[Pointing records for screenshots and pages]
---+---
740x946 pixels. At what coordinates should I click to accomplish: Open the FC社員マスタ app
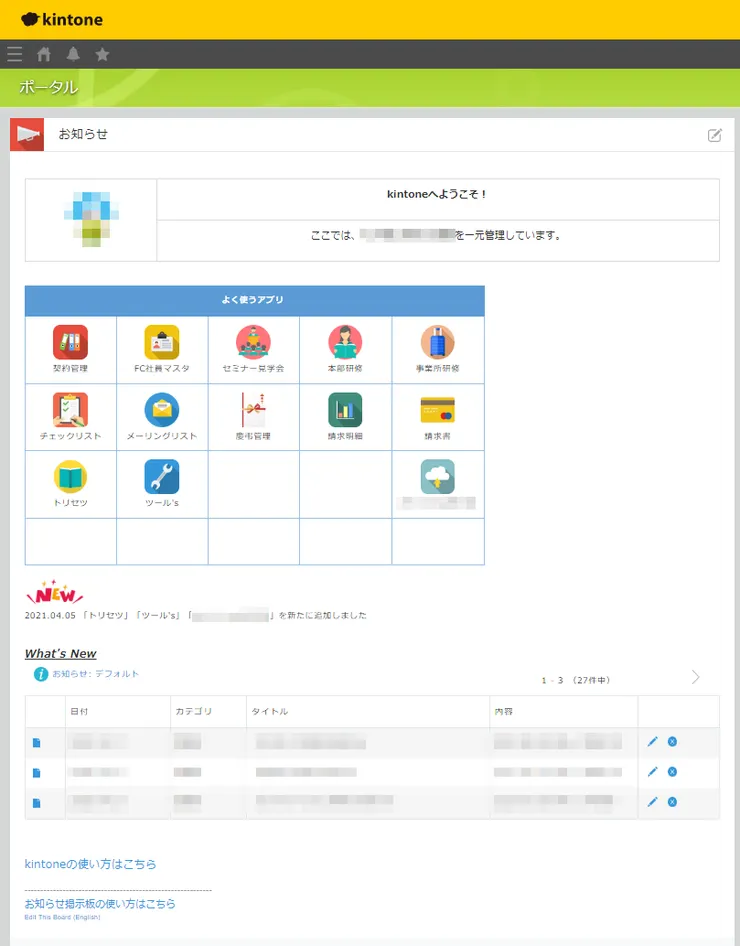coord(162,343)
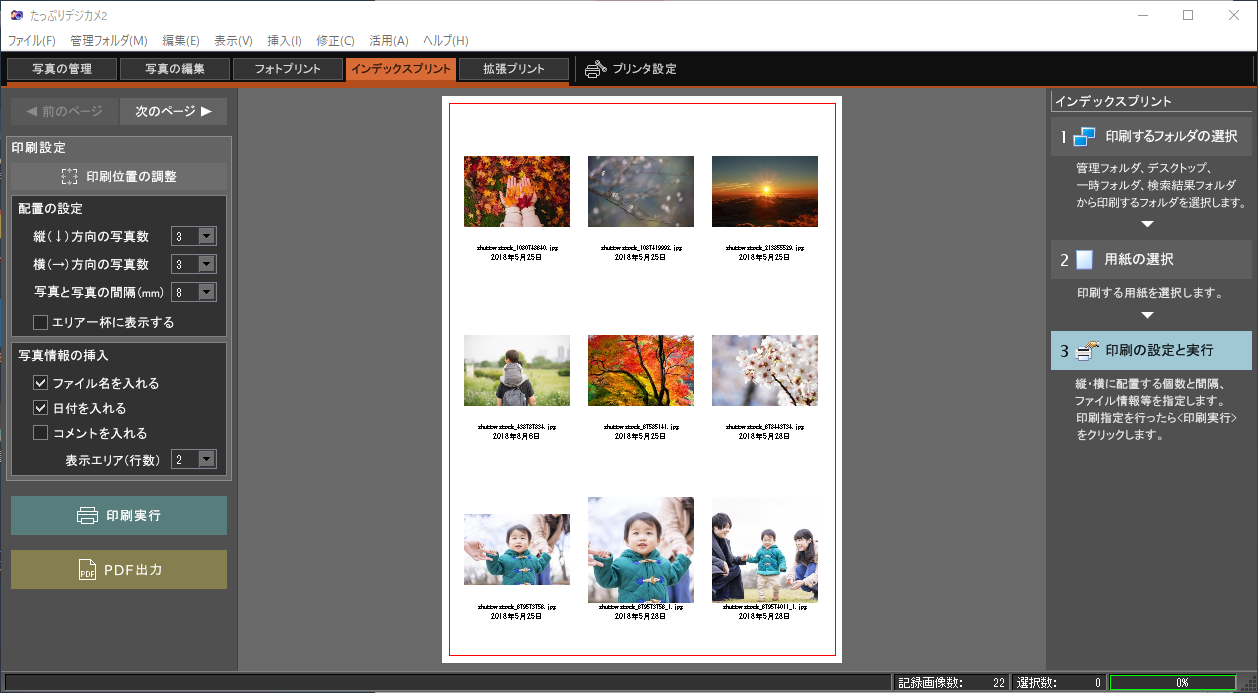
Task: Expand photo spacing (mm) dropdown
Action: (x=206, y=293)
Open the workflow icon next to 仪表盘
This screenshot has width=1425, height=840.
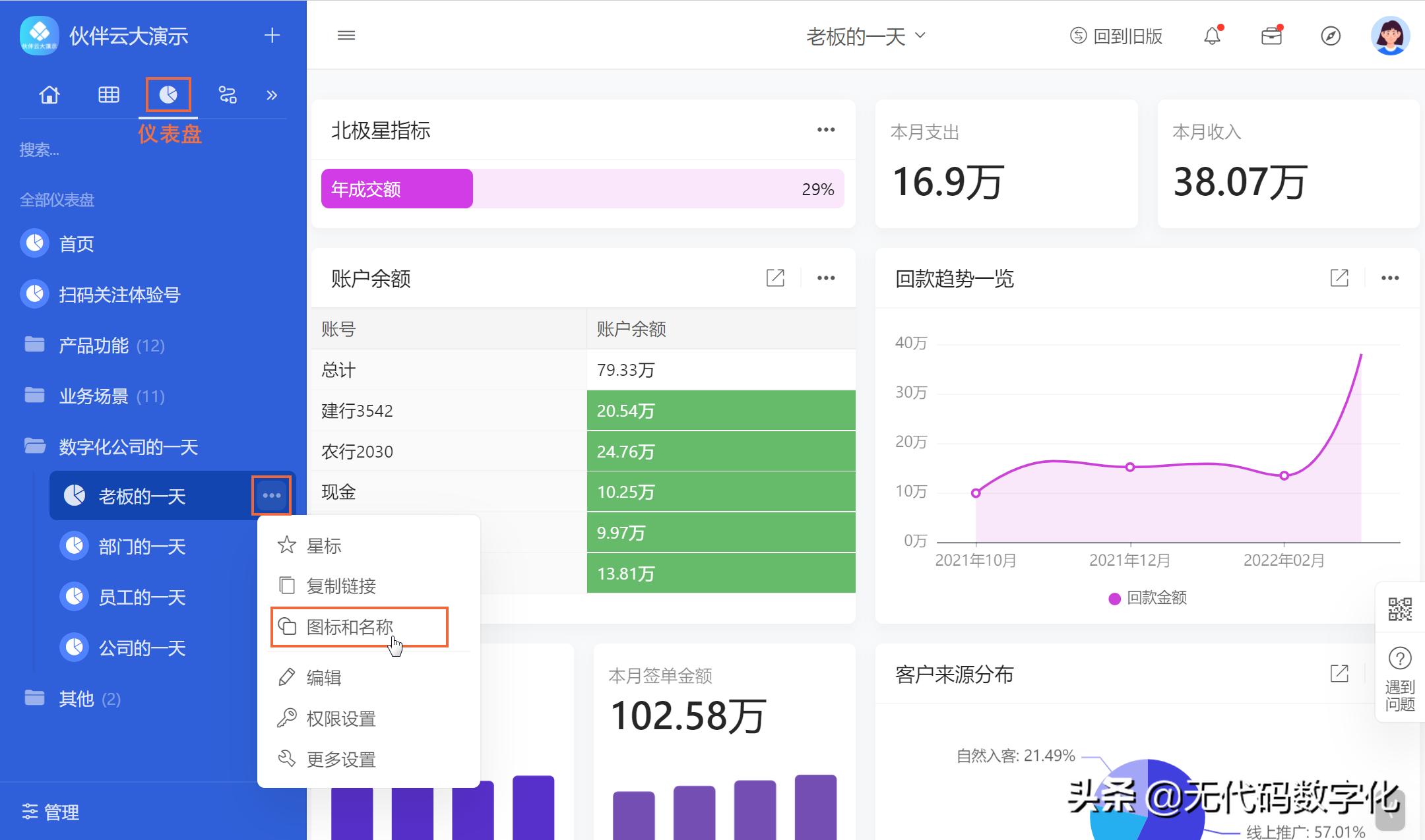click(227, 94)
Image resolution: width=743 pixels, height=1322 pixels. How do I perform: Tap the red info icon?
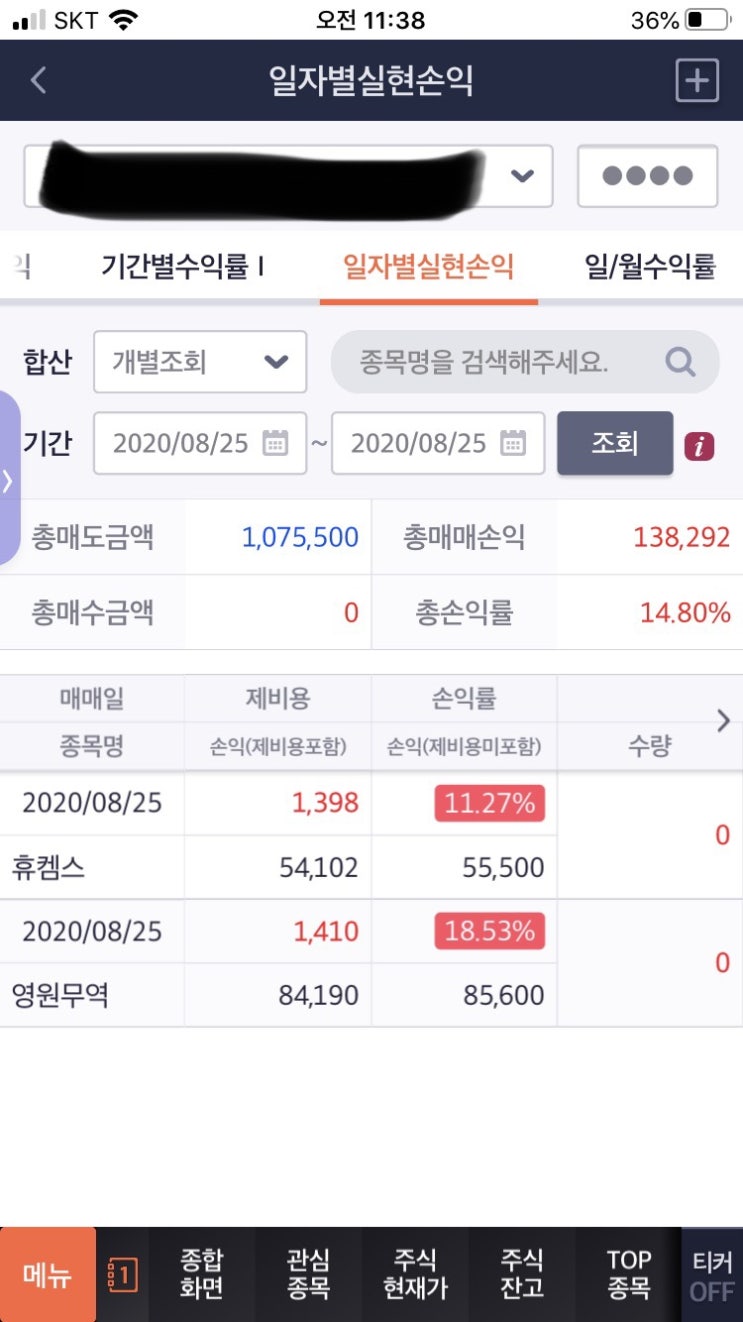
---+---
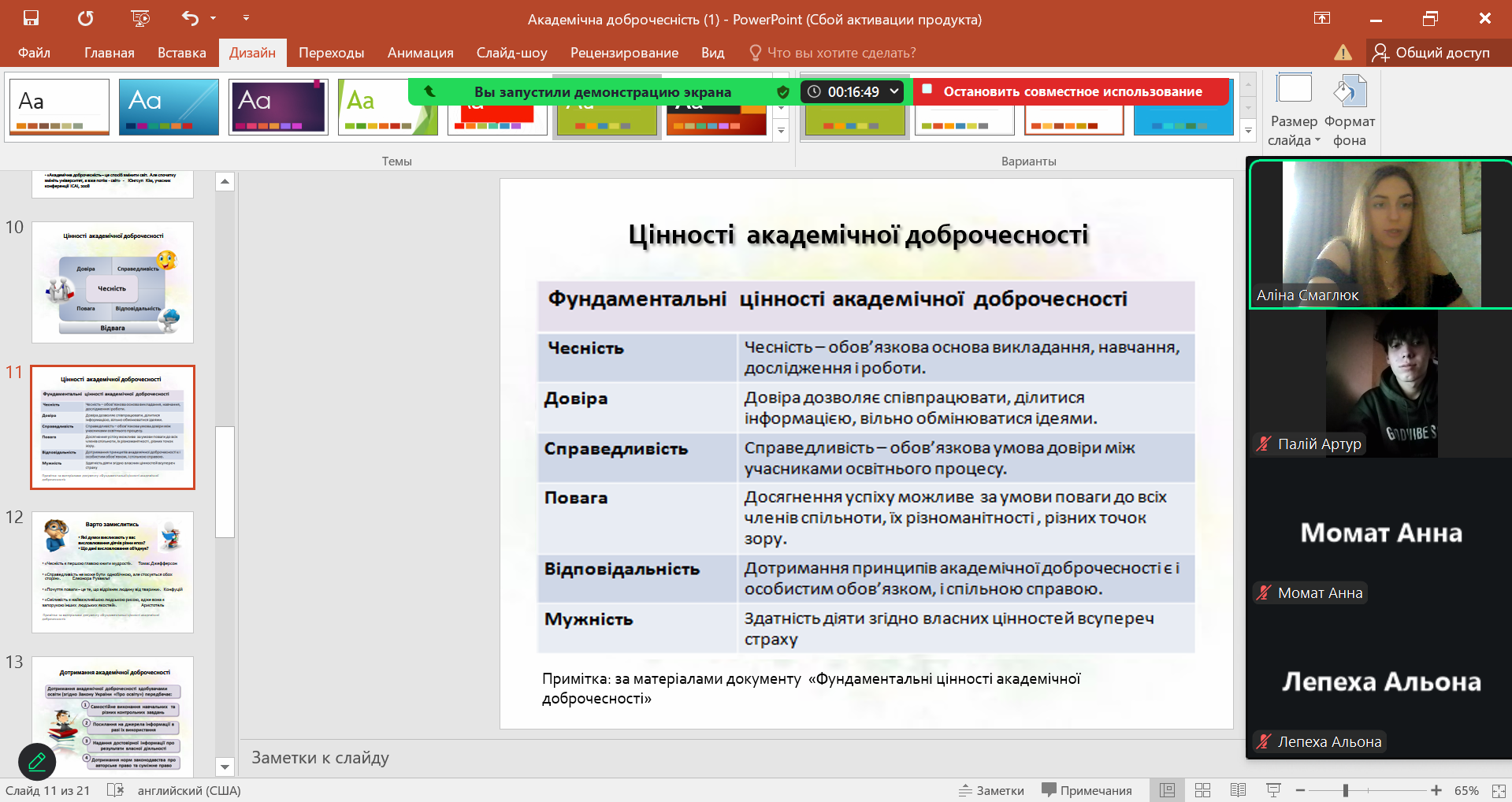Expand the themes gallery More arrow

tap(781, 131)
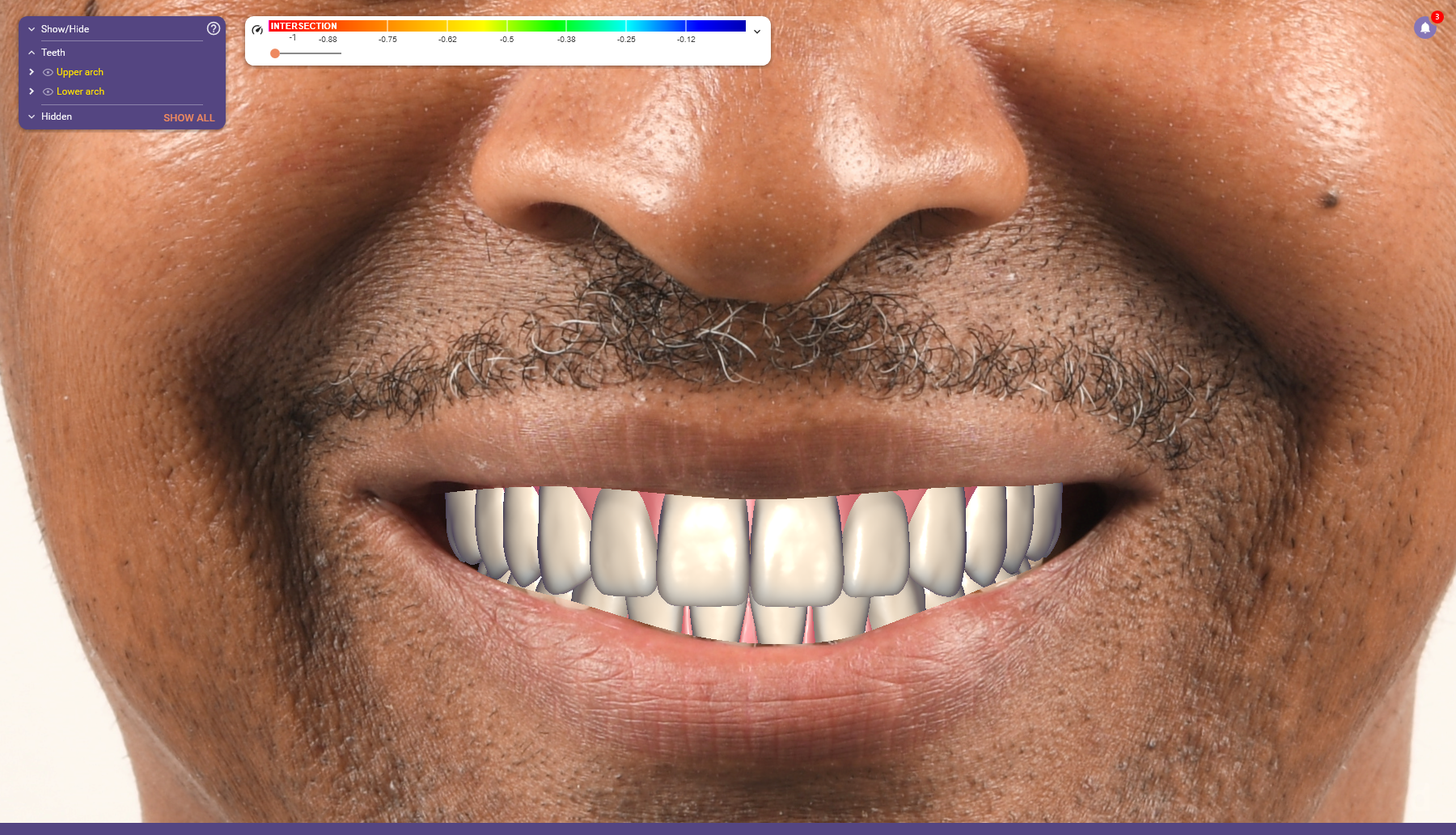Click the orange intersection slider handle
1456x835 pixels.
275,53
---+---
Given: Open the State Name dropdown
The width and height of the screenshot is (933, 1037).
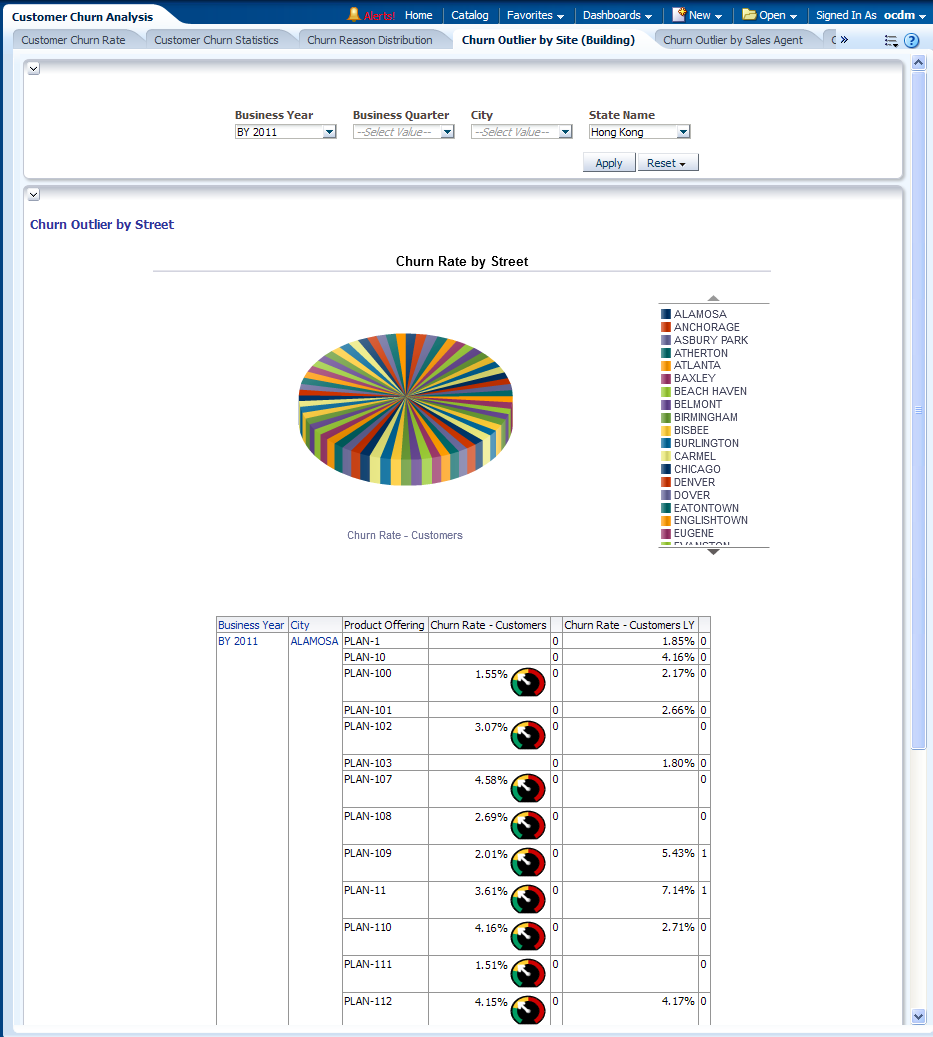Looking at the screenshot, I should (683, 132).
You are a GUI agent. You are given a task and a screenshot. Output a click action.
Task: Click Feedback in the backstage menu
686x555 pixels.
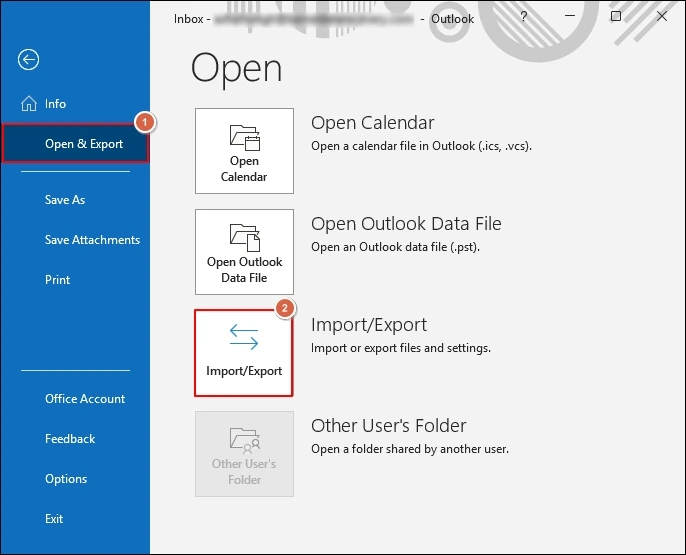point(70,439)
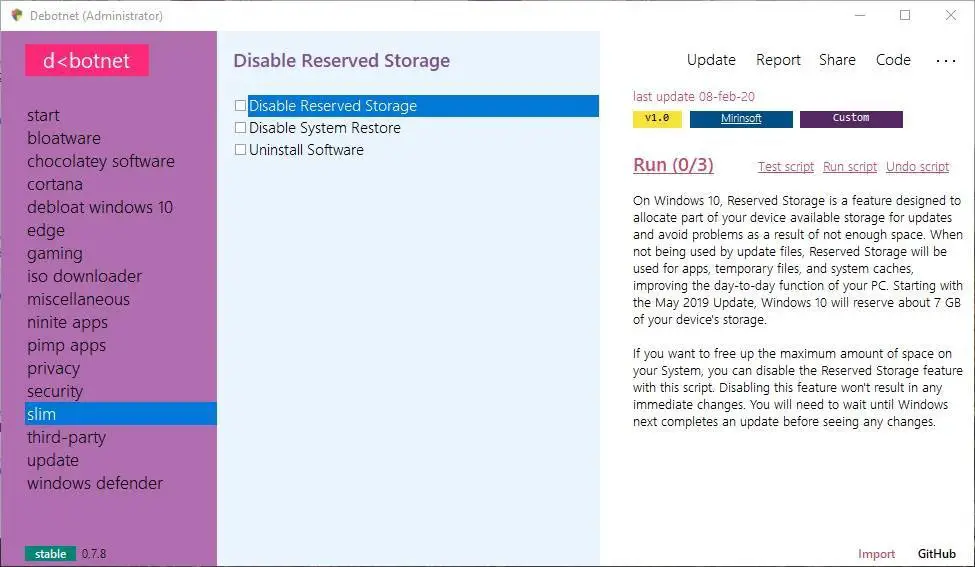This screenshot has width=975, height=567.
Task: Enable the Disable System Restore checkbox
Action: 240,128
---+---
*Directions*. Quote the lines above word for word, beginning at the line that contains "You are a GUI" and stopping after the line that contains "Action: 240,128". Leave the pictures out of your answer.

*Exercise result*.
You are a GUI agent. You are given a task and a screenshot. Output a click action.
Task: Click Feedback in the backstage menu
686x555 pixels.
point(70,439)
This screenshot has width=975, height=567.
Task: Enable the Disable System Restore checkbox
Action: 240,128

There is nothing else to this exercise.